Today's method for building 3D photo-realistic models from real-world objects is divided into two separate processes. One process involves building the geometry, either from scratch or with a 3D capture device. The second process is capturing and optimizing the texture maps using photos or other references. Once the geometry is created and optimized and the texture is created and optimized, they are married either in a planar fashion, cylindrically, spherically, using UV, or other methods. After this is finished, there is still a great deal of work done in order to create just the right look.

Photogrametry is another process used today to create 3D content. Photogrametry, the process of generating geometry from photos, has its own set of challenges due to the lights and shadows that remain part of the 3D model once it is completed. Ambient lighting and fixed shadows on the texture maps cause the 3D model to look unrealistic when rotated and geometry is not detailed enough to be inspected closely.

Some scanning systems are capable of capturing geometry and a separate digital image at the same time. The geometry and digital image are then attached to each other with planar or cylindrical mapping. Once again textures do not match up exactly to geometry, textures are stretched on geometry and are affected by ambient light.

All of these techniques are accepted methods of building photo-realistic content.
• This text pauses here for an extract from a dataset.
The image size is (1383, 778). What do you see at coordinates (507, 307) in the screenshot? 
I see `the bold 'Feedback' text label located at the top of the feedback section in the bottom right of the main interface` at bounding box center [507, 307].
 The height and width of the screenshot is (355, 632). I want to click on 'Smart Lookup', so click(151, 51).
The problem is the 3D industry has accepted the fact that building geometry and texture should be separate processes and that building a photo-realistic 3D model should take a lot of man-hours.

The ultimate process for creating 3D photo-realistic content rapidly is to capture the geometry and texture from the same coordinate. This eliminates the process of creating textures from 2D images. There is one technology, which does this - a patented laser scanner that uses 3 lasers (red, green and blue). These lasers converge into a white light and at the same time the exact geometrical coordinate of a point is calculated, an RGB reading for the point is gathered from the return values of the red, green and blue lasers. This gives an exact color value for each and every point. Because the lasers are the only source of illumination, ambient light and shadows are not recorded as part of the color map. All shadows and colors on the map are exactly representative of the real world object, which is being visualized in 3D. This technology is called Foundation and is available through Arius3D in Toronto. The company will have automated systems available for shipping in early 2001.

The next step to creating photo-realistic 3D content is processing the color point-cloud data captured from the Foundation scans. Processing point-clouds today is becoming more efficient and will eventually be automated. A few years ago it took weeks to process a point-cloud in traditional 3D software. Today, companies like Raindrop Geomagic, Paraform, Alias|Wavefront (Spider),Inus (Rapidform), and others are refining the processing of point clouds, which enables a developer to build the geometry and color simultaneously. Thus eliminating the time-consuming texture mapping process the industry is accustomed to. The future of these technologies will allow us to automatically build optimized NURBS patches, organized organic polygonal geometry, and sub-dividable surface geometry with the push of a button. This will be done using intelligent triangulation calculations and templates from existing 3D models. The advantage of these tools will be to create photo-realistic geometry automatically.

CG has a great deal of potential and this industry is just seeing the opportunities on the horizon. It is up to the many companies innovating these new technologies to drive industry growth. Most people in the business of building 3D content expect the day of automated 3D photo-realistic modeling; which must happen in order for the 3D web technologies to be successful.